I am looking at rewriting a VB based on-premise (locally installed) application (invoicing+inventory) as a web based Clojure application for small enterprise customers. I am intending this to be offered as a SaaS application for customers in similar trade.

I was looking at database options: My choice was an RDBMS: Postgresql/ MySQL. I might scale up to 400 users in the first year, with typically a 20-40 page views/ per day per user – mostly for transactions not static views. Each view will involve fetch data and update data. ACID compliance is necessary(or so I think). So the transaction volume is not huge.
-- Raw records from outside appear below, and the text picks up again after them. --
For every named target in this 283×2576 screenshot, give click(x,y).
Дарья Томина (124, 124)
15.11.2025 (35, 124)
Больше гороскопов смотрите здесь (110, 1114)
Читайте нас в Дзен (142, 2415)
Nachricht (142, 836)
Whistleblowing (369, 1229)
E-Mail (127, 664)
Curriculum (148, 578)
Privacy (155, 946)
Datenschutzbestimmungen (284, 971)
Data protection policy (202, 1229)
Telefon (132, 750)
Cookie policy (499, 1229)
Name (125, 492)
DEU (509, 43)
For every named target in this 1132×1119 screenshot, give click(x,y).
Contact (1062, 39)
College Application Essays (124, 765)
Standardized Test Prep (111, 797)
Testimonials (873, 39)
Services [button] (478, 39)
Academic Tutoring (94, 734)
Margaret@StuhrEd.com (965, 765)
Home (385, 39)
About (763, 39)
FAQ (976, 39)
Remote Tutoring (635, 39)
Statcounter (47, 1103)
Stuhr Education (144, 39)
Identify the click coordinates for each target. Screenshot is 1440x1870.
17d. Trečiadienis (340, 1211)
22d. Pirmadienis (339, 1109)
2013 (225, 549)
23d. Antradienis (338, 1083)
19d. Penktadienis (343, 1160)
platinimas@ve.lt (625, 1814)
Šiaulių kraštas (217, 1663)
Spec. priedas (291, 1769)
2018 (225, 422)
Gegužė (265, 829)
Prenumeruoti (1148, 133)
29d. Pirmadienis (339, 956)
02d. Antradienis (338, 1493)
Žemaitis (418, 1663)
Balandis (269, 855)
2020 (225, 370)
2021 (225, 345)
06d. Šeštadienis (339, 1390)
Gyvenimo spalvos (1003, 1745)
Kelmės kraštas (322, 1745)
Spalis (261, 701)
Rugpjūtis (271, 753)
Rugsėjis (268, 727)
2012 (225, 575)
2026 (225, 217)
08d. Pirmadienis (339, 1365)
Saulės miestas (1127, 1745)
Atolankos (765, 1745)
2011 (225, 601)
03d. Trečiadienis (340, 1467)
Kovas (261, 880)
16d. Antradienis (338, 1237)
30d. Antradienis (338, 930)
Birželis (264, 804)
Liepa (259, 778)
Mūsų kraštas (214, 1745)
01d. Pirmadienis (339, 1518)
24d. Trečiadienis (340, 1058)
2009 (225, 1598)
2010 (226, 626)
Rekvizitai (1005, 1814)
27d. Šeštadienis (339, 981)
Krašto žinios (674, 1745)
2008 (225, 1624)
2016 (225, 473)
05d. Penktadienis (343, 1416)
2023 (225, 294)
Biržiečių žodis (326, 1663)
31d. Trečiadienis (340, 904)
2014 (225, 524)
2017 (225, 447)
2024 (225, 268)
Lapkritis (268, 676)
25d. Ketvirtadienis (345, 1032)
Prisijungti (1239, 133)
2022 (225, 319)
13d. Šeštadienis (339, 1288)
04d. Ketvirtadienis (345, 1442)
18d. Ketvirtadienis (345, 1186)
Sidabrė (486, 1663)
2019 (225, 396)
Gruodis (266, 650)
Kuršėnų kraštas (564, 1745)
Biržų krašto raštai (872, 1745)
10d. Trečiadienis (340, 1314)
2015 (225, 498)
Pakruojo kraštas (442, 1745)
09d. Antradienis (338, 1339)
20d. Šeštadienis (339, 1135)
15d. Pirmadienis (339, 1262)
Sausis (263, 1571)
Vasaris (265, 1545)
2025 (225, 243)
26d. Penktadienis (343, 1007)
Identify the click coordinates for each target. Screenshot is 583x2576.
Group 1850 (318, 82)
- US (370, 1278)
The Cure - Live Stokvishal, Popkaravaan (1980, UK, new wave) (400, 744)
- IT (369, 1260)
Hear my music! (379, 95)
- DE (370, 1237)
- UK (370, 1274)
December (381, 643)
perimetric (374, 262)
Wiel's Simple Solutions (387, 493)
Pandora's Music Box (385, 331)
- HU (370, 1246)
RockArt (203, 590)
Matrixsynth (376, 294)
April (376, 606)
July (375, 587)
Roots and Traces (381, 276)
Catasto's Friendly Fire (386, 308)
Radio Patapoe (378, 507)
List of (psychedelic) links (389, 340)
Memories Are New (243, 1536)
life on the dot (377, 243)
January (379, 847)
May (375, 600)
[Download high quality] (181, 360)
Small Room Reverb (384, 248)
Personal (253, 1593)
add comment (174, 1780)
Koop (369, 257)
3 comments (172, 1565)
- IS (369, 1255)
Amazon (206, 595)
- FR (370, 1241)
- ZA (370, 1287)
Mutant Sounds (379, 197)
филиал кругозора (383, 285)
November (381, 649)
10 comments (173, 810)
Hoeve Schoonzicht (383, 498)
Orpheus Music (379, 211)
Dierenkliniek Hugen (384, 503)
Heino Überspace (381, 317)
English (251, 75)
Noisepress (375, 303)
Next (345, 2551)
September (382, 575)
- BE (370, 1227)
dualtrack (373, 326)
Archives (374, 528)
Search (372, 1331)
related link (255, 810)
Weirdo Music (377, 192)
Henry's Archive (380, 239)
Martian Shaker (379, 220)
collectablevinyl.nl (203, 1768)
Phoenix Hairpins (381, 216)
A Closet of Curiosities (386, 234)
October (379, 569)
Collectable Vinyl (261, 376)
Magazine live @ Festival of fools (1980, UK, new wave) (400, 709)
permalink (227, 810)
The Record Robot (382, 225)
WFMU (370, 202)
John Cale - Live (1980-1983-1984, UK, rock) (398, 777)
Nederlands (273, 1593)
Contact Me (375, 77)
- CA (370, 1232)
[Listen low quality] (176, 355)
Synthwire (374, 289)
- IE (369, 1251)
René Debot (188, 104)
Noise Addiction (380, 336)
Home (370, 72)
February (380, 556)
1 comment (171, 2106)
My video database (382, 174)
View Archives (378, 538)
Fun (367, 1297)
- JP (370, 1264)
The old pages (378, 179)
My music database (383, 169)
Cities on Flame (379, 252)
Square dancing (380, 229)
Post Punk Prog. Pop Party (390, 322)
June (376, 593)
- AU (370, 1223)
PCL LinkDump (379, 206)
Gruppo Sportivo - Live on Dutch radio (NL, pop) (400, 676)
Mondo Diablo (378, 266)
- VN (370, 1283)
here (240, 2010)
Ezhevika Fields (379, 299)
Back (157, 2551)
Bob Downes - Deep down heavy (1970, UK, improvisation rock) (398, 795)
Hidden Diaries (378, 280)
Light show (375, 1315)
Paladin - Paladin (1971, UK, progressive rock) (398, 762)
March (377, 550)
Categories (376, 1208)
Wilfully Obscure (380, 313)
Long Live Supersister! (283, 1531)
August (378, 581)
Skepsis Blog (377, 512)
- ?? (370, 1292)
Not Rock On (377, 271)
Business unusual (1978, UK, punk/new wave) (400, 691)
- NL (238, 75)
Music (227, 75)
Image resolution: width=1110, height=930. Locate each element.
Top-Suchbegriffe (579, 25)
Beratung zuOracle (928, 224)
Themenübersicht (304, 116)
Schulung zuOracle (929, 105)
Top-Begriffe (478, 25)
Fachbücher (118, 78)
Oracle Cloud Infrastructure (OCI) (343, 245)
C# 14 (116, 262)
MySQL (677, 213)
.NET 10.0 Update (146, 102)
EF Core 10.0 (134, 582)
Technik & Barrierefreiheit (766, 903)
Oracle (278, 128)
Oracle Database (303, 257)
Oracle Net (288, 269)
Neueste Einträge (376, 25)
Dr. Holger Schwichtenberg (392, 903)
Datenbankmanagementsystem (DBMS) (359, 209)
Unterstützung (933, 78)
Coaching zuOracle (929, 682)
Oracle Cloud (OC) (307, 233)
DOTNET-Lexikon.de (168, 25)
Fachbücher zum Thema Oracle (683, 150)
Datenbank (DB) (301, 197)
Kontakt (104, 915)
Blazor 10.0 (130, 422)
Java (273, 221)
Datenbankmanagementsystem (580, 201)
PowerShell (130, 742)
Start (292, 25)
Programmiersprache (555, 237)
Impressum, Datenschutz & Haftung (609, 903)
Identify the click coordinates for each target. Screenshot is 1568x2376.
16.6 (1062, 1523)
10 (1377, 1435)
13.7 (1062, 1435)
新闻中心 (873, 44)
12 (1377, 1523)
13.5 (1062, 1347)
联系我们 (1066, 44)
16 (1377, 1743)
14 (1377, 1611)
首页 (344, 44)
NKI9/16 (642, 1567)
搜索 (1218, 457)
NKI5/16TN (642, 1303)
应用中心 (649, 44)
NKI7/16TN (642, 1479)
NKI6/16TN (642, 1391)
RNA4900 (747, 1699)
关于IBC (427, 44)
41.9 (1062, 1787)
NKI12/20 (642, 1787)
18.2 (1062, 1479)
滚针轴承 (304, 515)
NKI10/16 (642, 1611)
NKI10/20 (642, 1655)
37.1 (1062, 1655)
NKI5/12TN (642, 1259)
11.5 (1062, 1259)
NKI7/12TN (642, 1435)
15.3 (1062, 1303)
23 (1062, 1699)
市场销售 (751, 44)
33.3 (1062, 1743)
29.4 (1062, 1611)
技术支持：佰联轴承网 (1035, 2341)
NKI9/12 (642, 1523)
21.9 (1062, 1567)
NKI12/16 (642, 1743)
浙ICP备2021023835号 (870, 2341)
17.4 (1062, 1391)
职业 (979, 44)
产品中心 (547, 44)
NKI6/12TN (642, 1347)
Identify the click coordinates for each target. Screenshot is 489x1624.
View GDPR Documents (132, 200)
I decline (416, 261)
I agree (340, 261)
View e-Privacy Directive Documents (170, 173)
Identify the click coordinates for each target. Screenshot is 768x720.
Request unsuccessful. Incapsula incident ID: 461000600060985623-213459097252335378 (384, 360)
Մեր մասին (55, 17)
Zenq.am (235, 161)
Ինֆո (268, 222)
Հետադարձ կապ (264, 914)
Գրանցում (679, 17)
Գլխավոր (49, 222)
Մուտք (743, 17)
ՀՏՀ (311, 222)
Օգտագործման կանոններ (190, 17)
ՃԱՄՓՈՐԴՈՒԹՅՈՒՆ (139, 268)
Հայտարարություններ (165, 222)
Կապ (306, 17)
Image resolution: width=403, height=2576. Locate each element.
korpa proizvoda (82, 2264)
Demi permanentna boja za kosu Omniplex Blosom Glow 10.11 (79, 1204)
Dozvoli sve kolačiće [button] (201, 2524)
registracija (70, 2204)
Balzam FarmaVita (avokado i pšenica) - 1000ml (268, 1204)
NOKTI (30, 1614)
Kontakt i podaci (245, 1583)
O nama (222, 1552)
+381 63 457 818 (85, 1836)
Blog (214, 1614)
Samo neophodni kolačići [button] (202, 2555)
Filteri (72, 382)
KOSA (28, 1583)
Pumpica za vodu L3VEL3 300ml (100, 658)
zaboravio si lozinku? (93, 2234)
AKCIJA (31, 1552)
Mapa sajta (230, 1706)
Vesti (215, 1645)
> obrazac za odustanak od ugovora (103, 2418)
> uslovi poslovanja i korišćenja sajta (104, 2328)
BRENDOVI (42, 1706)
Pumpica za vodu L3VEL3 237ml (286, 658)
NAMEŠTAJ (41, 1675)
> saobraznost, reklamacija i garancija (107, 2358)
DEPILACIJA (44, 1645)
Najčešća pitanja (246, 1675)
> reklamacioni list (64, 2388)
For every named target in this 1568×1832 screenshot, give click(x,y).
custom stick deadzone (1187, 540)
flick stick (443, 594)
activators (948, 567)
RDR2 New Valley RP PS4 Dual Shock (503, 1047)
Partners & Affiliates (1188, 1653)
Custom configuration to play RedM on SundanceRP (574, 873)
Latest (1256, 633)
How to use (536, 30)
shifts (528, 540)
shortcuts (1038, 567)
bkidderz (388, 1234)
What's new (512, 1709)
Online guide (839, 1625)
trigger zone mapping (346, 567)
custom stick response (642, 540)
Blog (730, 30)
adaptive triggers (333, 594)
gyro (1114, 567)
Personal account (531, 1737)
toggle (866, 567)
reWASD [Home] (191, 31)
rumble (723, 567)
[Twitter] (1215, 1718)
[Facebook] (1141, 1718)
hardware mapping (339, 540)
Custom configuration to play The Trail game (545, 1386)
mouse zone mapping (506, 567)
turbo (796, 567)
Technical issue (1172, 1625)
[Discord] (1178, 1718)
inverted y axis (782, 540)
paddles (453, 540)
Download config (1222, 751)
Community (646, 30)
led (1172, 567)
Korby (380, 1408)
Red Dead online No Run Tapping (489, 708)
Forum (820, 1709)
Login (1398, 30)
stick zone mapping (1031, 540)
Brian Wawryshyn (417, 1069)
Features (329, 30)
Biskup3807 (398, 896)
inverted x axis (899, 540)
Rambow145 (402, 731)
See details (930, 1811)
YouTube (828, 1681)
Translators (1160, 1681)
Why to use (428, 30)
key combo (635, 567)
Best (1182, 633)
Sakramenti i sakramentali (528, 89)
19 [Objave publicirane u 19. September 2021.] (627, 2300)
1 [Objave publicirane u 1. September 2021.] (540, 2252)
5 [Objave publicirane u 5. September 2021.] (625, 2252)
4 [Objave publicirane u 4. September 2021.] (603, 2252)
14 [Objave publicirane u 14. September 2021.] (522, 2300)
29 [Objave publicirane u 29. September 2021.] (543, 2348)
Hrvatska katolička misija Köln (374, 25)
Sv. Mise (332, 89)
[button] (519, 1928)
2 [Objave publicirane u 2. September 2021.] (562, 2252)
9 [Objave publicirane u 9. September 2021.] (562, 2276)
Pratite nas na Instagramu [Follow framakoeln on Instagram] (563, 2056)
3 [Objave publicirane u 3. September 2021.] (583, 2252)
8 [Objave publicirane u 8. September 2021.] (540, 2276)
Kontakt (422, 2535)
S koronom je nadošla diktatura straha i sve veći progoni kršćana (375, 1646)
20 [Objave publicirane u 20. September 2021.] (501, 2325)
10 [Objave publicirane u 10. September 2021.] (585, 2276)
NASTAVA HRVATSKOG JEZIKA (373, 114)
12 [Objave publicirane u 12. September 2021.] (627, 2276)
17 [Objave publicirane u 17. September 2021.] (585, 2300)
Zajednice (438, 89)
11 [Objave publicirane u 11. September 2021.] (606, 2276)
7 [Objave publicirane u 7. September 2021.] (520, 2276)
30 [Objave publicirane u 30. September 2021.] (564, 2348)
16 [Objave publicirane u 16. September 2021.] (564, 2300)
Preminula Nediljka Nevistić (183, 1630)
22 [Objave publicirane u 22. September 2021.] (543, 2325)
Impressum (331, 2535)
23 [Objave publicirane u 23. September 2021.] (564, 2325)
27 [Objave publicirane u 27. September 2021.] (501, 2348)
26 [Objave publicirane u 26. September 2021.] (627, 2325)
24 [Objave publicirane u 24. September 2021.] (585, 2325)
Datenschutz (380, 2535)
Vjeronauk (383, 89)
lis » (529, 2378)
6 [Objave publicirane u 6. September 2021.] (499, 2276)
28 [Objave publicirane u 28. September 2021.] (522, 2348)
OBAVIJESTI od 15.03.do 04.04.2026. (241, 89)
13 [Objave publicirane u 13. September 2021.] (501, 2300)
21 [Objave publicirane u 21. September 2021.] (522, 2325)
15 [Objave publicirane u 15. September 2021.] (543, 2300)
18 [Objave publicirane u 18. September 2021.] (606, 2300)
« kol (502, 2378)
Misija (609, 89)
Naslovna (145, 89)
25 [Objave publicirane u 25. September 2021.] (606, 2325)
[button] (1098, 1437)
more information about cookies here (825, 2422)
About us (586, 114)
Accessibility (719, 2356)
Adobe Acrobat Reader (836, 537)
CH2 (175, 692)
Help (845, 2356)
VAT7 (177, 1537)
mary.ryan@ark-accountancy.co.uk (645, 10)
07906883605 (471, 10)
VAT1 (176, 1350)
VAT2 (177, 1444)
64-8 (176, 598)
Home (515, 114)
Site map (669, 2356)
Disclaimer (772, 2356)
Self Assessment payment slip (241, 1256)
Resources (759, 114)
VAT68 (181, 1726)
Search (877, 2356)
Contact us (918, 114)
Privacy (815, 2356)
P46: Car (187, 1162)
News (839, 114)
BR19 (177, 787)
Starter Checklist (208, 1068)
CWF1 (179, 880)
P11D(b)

It would have been a no-brainer to pick either of these based on my preference, but for this one requirement, which I believe is typical of a SaaS app: The Schema will be changing as I add more customers/users and for each customer's changing business requirement (I will be offering some limited flexibility only to start with). As I am not a DB expert, based on what I can think of and has read, I can handle that in a number of ways:

  1. Have a traditional RDBMS schema design in MySQl/Postgresql with a single DB hosting multiple tenants. And add enough "free-floating" columns in each table to allow for future changes as I add more customers or changes for an existing customer. This might have a downside of propagating the changes to the DB every time a small change is made to the Schema. I remember reading that in Postgresql schema updates can be done real time without locking. But not sure, how painful or how practical is it in this use case. And also, as the schema changes might also introduce new/ minor SQL changes as well.
  2. Have an RDBMS, but design the database schema in a flexible manner: with a close to entity-attribute-value or just as a key-value store. (Workday, FriendFeed for example)
  3. Have the entire thing in-memory as objects and store them in log files periodically.(e.g., edval, lmax)
  4. Go for a NoSQL DB like MongoDB or Redis. But based on what I can gather, they are not suitable for this use-case and not fully ACID compliant.
  5. Go for some NewSQL Dbs like VoltDb or JustoneDb(cloud based) which retain the SQL and ACID compliant behaviour and are "new-gen" RDBMS.
  6. I looked at neo4j(graphdb), but not sure if that will fit this use-case

In my use case, more than scalability or distributed computing, I am looking at a better way to achieve "Flexibility in Schema + ACID + some reasonable Performance". Most of the articles I could find on the net speak of flexibility in schema as a cause leading to performance(in the case of NoSQL DBs) and scalability while leaving out the ACID/Transactions side.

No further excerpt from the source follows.